**Description of the task:** Track down every line below that holds "with" and copy it.

[Data records]

⁂

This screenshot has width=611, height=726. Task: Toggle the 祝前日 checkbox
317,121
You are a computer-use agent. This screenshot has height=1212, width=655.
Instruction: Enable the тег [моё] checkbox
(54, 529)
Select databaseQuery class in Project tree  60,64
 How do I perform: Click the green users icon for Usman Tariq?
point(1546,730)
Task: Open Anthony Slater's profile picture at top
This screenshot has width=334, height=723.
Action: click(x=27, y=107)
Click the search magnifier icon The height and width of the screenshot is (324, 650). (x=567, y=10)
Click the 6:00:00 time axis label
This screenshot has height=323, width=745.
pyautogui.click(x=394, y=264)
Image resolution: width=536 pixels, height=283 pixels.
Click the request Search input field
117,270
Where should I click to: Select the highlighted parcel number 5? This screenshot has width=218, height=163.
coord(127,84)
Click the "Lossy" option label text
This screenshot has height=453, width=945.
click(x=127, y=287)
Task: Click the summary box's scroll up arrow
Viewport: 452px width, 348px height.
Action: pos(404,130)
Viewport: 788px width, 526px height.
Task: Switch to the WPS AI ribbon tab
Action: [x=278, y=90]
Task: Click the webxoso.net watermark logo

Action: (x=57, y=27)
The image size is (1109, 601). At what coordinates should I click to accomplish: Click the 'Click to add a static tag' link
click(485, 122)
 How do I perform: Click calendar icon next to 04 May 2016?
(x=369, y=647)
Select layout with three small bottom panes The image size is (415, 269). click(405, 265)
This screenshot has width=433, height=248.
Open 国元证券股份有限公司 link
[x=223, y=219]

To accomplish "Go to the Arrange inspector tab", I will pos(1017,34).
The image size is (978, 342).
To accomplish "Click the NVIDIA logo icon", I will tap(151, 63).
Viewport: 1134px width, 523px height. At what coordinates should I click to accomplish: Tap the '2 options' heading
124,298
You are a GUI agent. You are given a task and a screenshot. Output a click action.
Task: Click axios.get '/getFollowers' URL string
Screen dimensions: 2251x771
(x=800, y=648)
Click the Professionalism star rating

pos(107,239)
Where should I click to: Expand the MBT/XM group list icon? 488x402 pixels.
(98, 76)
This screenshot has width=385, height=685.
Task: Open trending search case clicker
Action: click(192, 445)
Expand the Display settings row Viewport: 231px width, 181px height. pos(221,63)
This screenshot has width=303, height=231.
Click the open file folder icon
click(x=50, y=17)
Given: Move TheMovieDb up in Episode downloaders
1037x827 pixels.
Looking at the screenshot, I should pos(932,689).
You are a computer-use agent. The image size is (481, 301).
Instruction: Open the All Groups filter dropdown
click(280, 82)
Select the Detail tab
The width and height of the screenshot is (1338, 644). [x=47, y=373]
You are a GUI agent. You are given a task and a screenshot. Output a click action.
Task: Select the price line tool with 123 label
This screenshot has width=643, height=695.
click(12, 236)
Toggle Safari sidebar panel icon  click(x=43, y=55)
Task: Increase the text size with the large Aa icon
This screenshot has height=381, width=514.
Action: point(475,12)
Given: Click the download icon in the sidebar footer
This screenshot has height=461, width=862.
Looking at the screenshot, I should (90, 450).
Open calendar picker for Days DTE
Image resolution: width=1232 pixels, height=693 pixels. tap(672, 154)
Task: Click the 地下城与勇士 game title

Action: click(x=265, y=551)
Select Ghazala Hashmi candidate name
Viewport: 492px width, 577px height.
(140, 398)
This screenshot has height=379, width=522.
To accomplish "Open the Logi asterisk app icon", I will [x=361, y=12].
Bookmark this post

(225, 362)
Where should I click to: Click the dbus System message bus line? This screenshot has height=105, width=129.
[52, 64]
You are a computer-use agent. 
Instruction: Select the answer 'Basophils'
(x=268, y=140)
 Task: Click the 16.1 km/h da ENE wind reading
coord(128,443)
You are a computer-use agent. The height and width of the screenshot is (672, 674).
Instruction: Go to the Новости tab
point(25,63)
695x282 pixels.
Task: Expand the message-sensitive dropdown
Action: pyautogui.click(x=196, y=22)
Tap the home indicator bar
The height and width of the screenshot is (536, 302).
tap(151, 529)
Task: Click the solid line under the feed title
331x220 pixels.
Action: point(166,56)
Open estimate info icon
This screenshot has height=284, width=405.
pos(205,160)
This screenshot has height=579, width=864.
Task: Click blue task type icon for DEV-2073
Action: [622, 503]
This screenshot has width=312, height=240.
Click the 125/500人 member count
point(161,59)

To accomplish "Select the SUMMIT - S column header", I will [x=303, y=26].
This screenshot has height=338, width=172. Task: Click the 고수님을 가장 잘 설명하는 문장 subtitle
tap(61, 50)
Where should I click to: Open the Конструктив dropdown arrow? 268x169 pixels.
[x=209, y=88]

⁂

**Task solution:**
Select layout with three small bottom panes The image size is (415, 269). click(405, 265)
Task: Select the price line tool with 123 label
Task: Increase the text size with the large Aa icon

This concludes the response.